> What is required:
The response must reproduce exactly every line of the material below holding the word "under".

> Raw data:
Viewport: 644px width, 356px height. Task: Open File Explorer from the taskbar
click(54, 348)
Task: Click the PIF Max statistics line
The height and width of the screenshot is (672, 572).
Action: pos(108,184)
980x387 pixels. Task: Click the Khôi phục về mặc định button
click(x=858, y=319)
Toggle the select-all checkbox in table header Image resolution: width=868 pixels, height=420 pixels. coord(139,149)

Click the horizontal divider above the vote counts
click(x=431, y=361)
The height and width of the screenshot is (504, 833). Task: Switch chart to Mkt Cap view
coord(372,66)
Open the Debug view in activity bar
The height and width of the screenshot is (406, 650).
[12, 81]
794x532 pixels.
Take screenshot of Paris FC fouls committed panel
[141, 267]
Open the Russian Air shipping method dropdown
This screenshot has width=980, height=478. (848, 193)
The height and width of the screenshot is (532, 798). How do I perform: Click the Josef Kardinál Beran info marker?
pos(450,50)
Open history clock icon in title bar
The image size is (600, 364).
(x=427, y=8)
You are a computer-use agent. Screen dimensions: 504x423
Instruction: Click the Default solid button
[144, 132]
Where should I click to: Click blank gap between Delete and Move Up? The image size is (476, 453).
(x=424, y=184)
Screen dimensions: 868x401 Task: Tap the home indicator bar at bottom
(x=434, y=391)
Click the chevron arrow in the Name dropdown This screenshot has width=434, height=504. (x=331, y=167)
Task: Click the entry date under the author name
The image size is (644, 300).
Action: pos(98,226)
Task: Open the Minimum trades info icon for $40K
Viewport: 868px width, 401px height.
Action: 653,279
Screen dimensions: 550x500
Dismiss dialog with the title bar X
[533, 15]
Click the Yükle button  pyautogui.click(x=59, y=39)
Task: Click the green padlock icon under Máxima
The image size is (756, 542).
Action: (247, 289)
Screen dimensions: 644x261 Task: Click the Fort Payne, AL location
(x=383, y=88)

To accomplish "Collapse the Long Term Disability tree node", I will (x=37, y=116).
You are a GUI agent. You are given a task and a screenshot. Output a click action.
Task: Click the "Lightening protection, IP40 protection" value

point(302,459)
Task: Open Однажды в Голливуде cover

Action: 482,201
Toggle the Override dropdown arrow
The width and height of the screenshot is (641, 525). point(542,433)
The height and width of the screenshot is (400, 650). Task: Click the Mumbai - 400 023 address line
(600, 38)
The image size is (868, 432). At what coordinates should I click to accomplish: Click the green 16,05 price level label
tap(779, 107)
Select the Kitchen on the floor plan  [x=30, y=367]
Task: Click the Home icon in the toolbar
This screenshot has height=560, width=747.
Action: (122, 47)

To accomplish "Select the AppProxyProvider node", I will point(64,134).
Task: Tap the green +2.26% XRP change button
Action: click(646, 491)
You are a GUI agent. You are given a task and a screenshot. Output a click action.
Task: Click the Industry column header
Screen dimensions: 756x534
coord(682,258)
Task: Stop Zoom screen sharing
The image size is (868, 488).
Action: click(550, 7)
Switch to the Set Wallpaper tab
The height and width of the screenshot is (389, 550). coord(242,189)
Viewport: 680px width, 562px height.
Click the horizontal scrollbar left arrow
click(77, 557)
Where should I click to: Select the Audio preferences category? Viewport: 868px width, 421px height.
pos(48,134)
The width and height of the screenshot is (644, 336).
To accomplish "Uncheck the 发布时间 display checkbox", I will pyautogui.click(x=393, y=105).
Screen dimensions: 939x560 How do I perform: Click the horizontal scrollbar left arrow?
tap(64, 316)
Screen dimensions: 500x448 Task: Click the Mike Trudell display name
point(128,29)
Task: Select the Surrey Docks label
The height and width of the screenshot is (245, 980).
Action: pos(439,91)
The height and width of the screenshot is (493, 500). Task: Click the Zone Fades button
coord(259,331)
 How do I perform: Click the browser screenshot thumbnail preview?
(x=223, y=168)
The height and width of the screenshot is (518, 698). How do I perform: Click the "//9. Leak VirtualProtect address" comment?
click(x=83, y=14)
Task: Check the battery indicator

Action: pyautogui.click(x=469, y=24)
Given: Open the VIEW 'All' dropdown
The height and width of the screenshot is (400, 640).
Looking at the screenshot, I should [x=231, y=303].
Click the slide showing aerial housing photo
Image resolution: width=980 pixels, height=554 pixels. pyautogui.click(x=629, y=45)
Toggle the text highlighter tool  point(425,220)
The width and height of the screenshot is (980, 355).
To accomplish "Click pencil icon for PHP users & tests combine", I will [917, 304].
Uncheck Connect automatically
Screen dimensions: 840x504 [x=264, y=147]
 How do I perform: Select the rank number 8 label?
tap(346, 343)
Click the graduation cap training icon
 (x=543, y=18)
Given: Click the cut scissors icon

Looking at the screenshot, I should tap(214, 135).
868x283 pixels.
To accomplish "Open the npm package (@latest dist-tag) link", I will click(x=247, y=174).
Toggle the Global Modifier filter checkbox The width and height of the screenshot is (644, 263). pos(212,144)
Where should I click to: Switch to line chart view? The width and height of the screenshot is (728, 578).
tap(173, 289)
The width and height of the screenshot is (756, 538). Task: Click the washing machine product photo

> Your response:
Task: Click the entry date under the author name
Task: Click the green padlock icon under Máxima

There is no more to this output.